━━━ Entries shown

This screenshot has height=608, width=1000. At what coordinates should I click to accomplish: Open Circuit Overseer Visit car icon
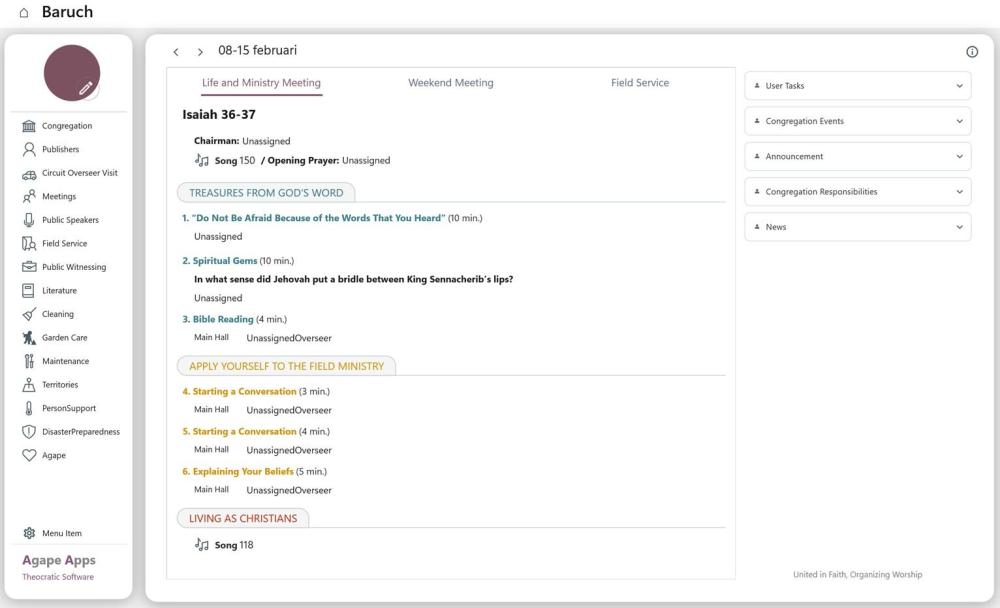pyautogui.click(x=28, y=173)
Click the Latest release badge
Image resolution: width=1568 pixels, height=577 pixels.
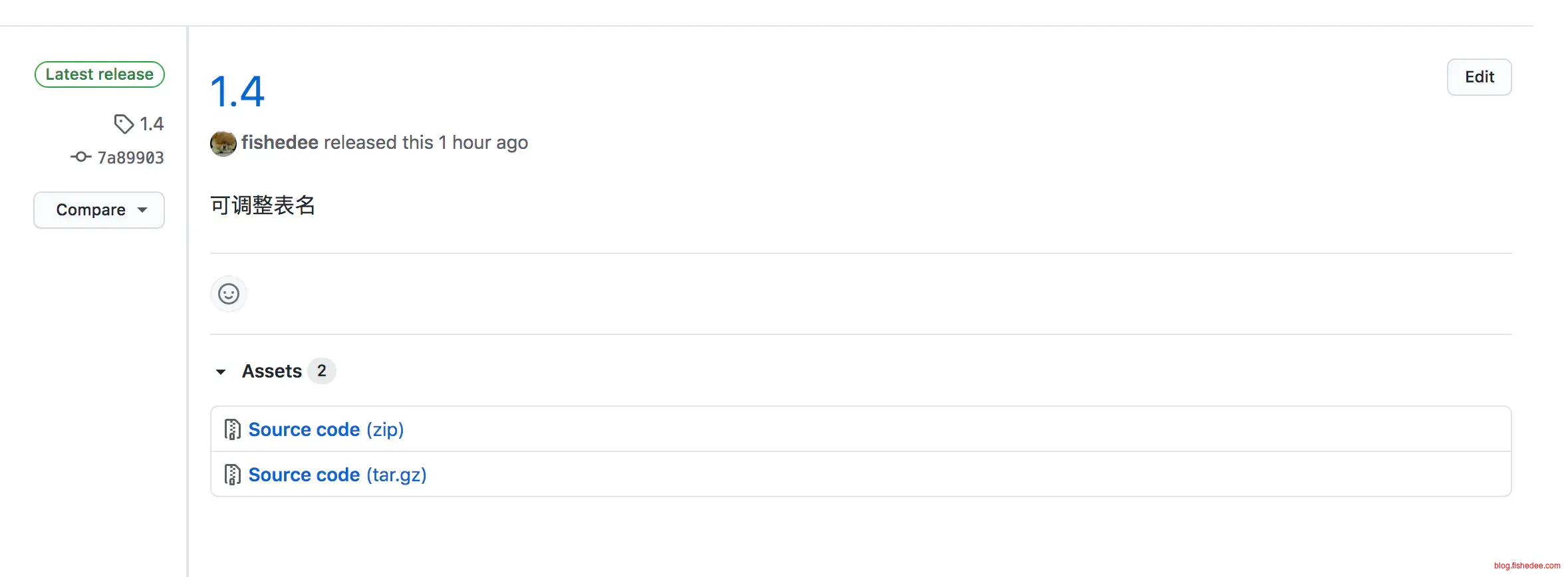(100, 74)
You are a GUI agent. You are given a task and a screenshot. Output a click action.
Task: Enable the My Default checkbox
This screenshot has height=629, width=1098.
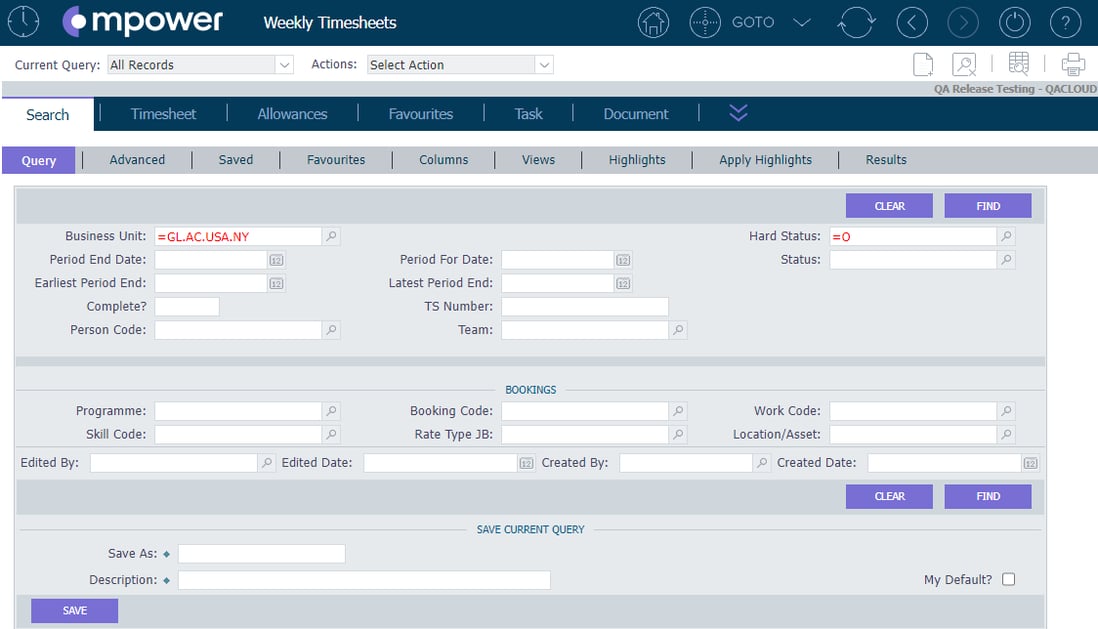coord(1009,578)
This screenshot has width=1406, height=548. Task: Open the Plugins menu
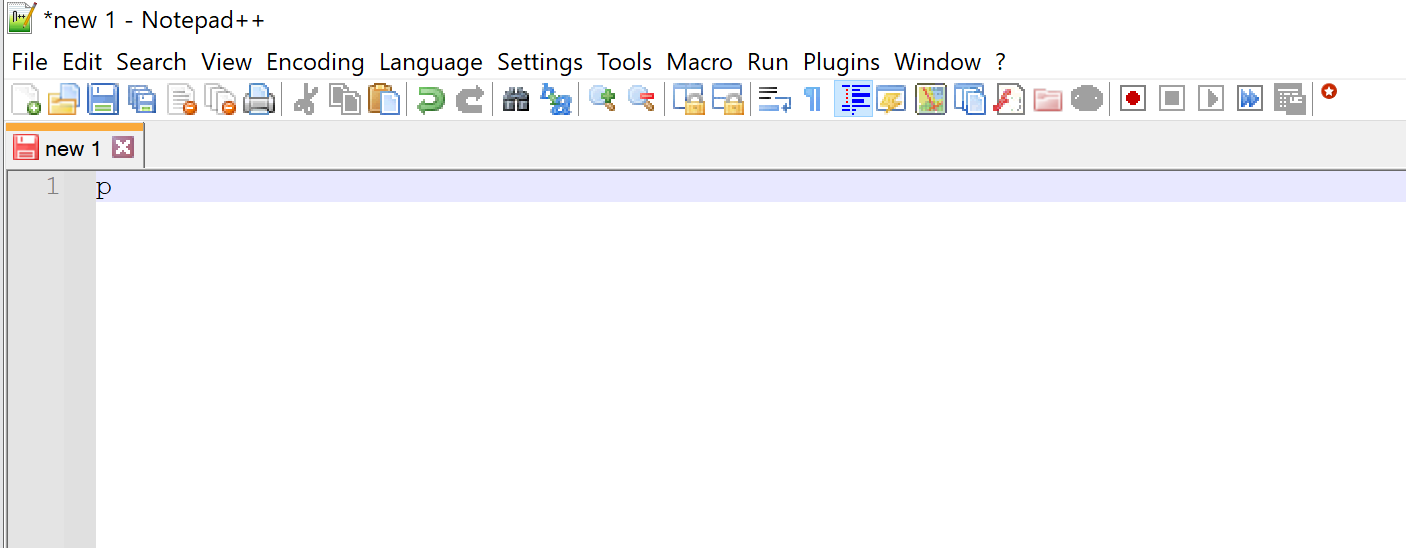pyautogui.click(x=841, y=62)
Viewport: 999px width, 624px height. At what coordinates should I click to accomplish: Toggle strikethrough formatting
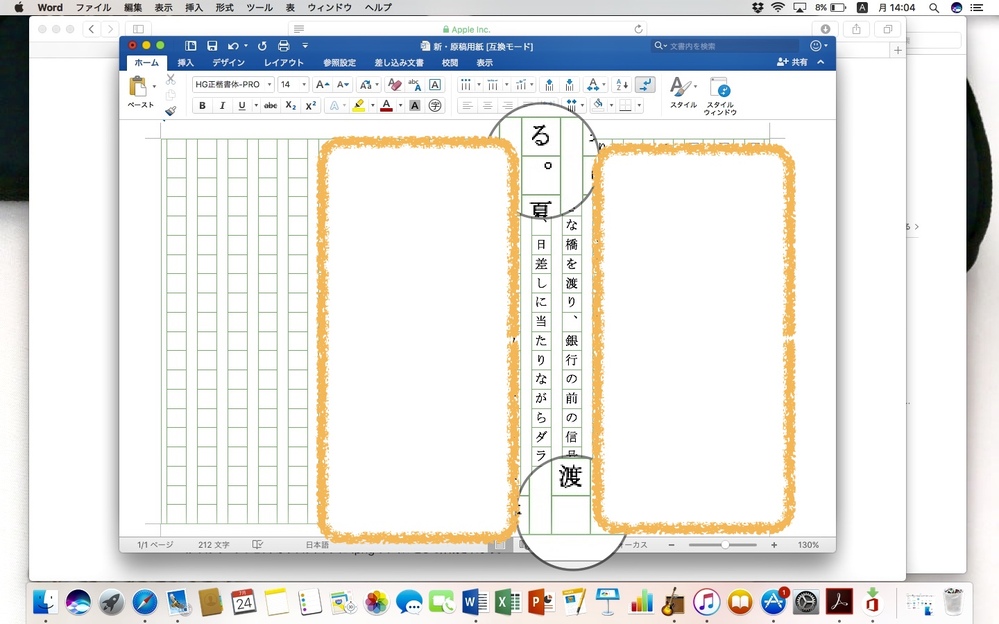point(270,105)
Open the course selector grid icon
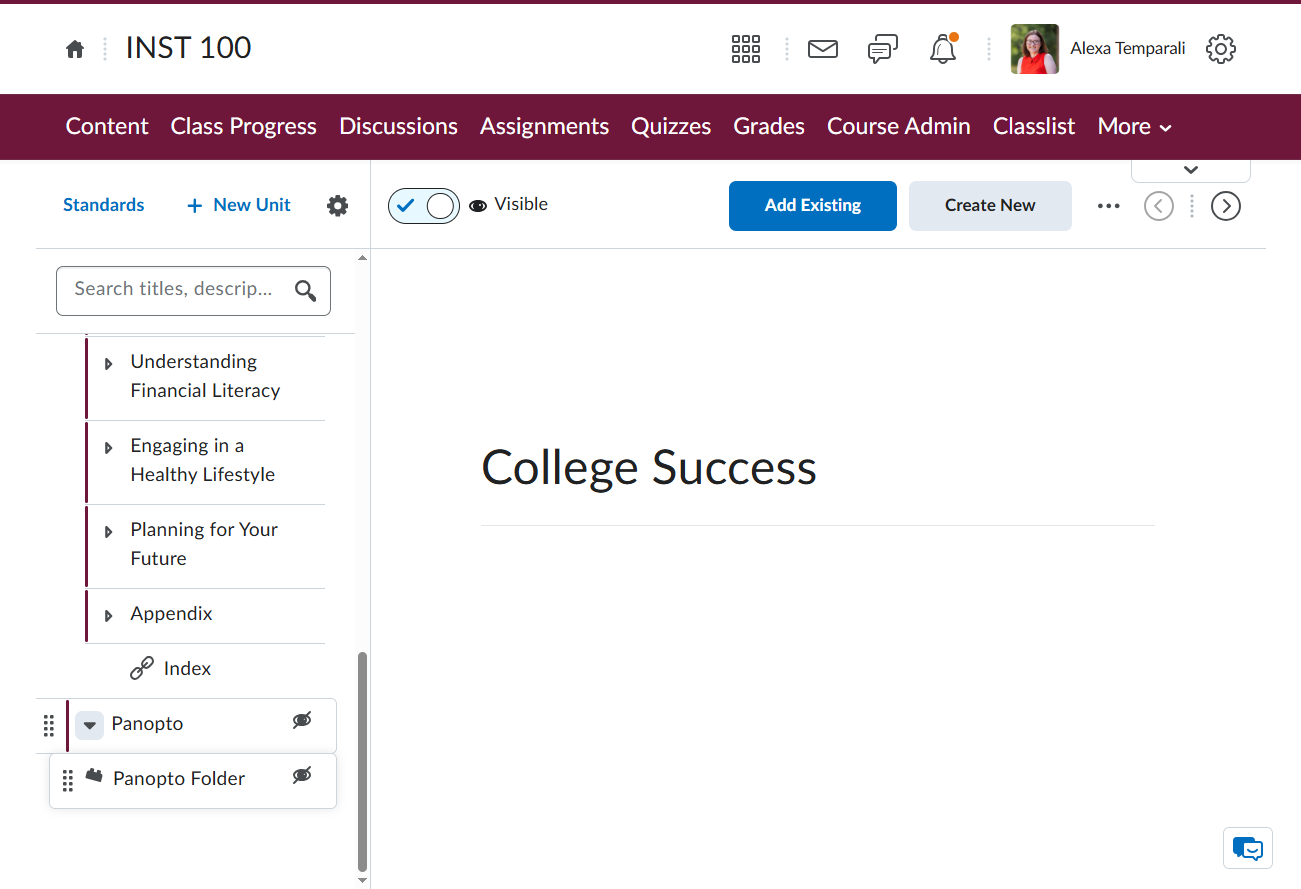Screen dimensions: 1301x889 [x=746, y=49]
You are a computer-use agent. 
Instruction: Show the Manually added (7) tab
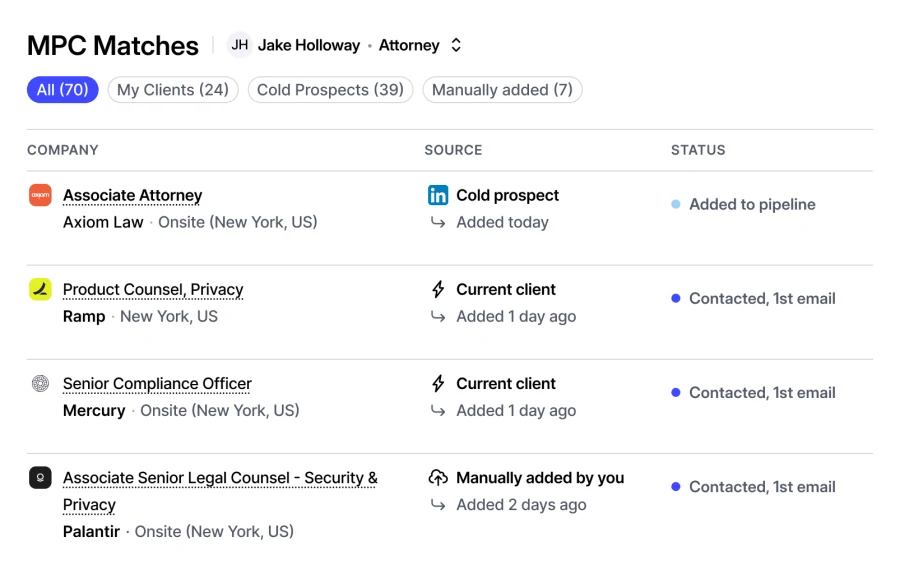(x=502, y=90)
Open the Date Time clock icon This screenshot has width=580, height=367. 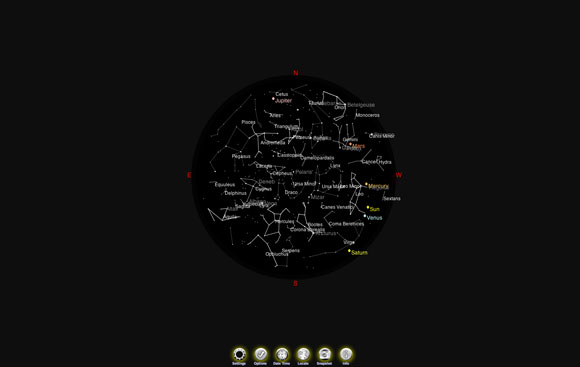point(282,354)
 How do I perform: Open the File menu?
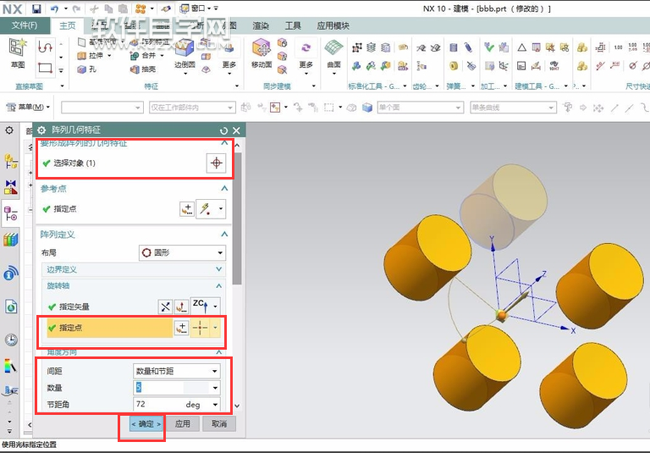click(x=24, y=25)
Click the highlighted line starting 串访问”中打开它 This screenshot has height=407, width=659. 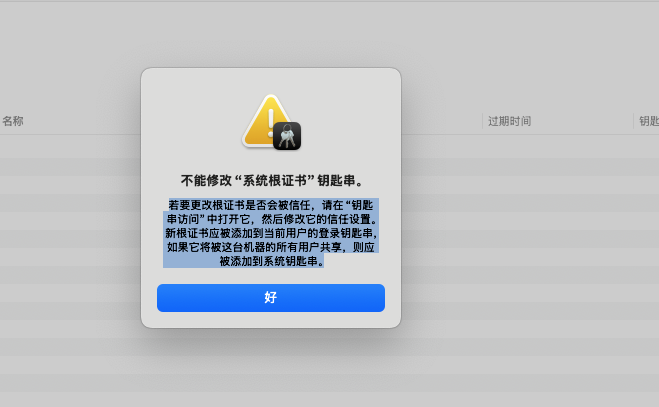(272, 219)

━━━━━━

_Problem requirements_
Read through the data above. Report each line that has the word "agent".

_Answer section_
You are a GUI agent. You are given a task and a screenshot. Output a click action.
You are a computer-use agent. 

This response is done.